Erstaunlicherweise ist am Anfang des Buchdrucks seitens verschiedener Universitäten eine gewisse Reserviertheit zu verzeichnen. In Deutschland verfügte zwar im 15. Jahrhundert jede Universitätsstadt, mit Ausnahme von Greifswald, über mindestens eine Druckerei, doch hielt sich die publizistische Tätigkeit des Lehrkörpers sehr in Grenzen, was sich erst ab dem 16. Jahrhundert drastisch änderte. Von den 240 Professoren der Artisten- und der Theologischen Fakultät der Universität Köln beispielsweise liessen nur zwölf etwas drucken.
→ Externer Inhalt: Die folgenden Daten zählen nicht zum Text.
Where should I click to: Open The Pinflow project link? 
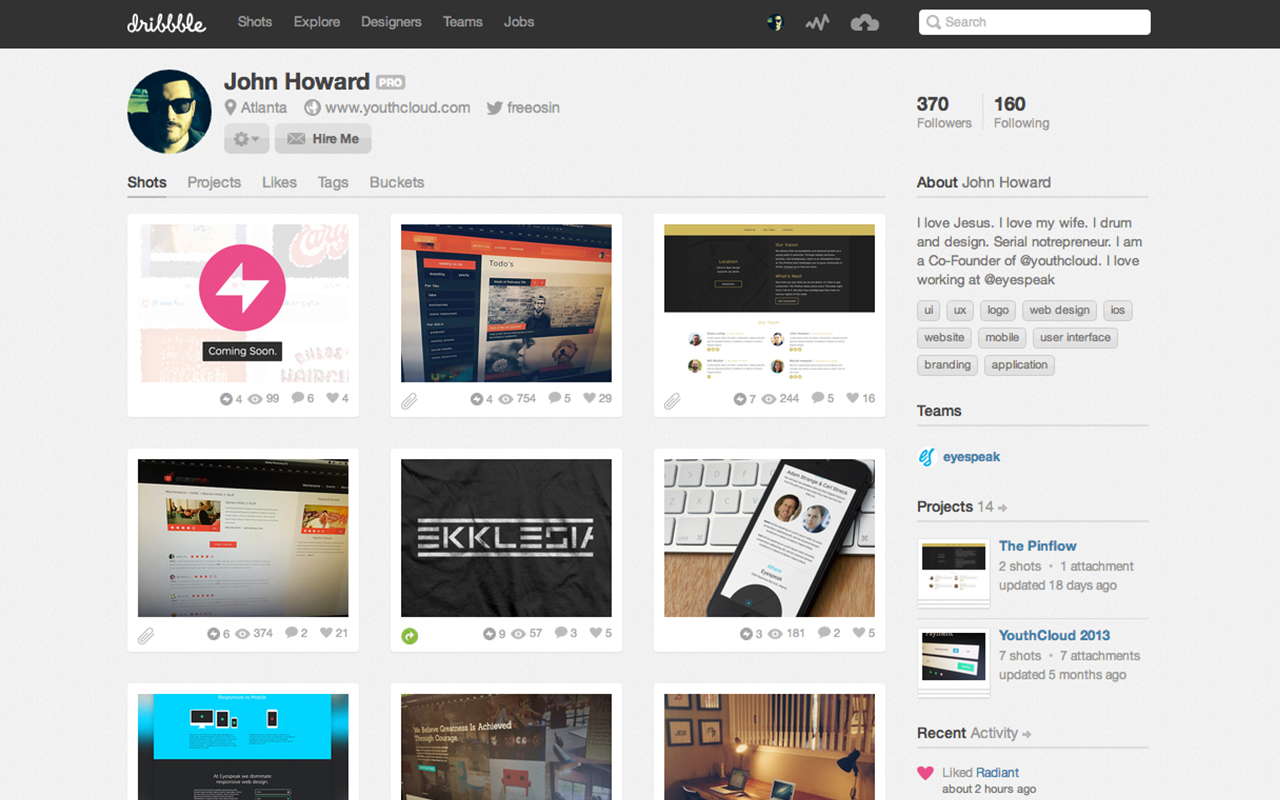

Von den 80 dort lehrenden Juristen veröffentlichten drei je ein Werk und einer zwei Werke. Ähnlich präsentiert sich das Bild in Paris und Perugia. Man benutzte zwar Bücher, schrieb aber kaum welche.
Der Buchdruck verbreitete sich in Europa sehr rasch. Von Mainz ausgehend, erreichte er in wenigen Jahrzehnten – um nur einige Orte zu nennen – Bamberg (1459/69), Strassburg (1459/60), Köln (1464/66), Basel und Rom (1467), Augsburg (1468), Venedig (1469), Nürnberg und Paris (1470), Utrecht (1473), Valencia (1474), Breslau und Lübeck (1475), Brüssel, Krakau und Pilsen (1476), London (1477), Stockholm (1483), und sogar in Istanbul wurde bereits 1492 die erste Presse von jüdischen Immigranten errichtet, die aus Spanien vertrieben worden waren. In der Schweiz wurden die ersten Bücher in Basel gedruckt, worauf Beromünster (1470/73), Burgdorf (1475), Genf (ab 1478), Zürich (1479/81), Rougement (1481/85) und Lausanne (1493) folgten.
An der internationalen Ausbreitung des Buchdrucks waren nicht selten deutsche Drucker beteiligt. Berthold Ruppel, der Erstdrucker der Stadt Basel, war ein Geselle Gutenbergs. Adam Steinschaber, der erste Drucker Genfs, kam aus Franken. Die beiden Deutschen Konrad Sweynheim und Arnold Pannartz führten die Schwarze Kunst im Benediktinerkloster Sancta Scholastica in Subiaco ein. 1467 zogen sie weiter nach Rom, wo schon Ulrich Han aus Ingolstadt tätig war. Von den über 40 Inkunabeldruckereien der Tiberstadt arbeiteten etwa 25 mit deutschen Druckern. Johann von Speyer machte 1469 Venedig, die damals wohl wichtigste Handelsstadt mit 150 000 Einwohnern, mit dem Buchdruck bekannt. Auch Frankreichs Erstdrucker in Paris, Ulrich Gering aus Konstanz, Michael Friburger aus Colmar und Martin Krantz aus Strassburg, stammten aus dem Gebiet des Deutschen Reiches. War der Kulturtransfer vorher mehrheitlich von Süden nach Norden verlaufen, nahm er nun die umgekehrte Richtung.